RECORDS PROVIDED:

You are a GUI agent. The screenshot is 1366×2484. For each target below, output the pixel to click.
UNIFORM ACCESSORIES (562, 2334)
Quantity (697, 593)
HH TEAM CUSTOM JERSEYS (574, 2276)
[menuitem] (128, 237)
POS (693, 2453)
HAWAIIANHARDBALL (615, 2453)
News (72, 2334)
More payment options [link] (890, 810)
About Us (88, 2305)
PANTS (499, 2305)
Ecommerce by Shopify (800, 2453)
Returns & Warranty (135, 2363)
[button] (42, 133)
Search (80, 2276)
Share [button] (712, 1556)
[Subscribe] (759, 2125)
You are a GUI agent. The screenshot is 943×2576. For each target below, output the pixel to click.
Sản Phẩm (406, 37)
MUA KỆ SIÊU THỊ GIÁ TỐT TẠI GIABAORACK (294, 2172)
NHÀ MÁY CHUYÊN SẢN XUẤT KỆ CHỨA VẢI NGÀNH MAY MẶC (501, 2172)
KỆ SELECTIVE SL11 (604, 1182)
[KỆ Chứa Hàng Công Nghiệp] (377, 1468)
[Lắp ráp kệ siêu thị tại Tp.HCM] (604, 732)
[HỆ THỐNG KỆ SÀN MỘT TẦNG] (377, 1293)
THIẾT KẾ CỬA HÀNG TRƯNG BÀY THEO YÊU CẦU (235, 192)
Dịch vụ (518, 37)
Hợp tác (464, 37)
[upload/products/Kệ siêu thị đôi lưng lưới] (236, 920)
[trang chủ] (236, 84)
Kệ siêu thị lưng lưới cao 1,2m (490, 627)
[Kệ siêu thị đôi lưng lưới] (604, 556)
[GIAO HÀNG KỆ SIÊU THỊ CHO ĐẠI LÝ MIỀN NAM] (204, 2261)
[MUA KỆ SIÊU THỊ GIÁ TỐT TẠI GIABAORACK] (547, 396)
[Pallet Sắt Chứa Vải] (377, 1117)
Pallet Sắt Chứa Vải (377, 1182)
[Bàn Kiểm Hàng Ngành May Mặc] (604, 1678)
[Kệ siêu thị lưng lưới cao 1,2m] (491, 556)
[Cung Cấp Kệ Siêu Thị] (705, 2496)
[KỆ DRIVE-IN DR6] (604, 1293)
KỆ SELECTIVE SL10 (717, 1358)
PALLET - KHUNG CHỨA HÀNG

ABOUT THIS TASK: Report all lines of the data above that include the string "each".

ANSWER:
You are a GUI agent. The screenshot is 1366×2484. For each target below, output the pixel to click.
You are a GUI agent. The screenshot is 943×2576. For each target below, output the pixel to click.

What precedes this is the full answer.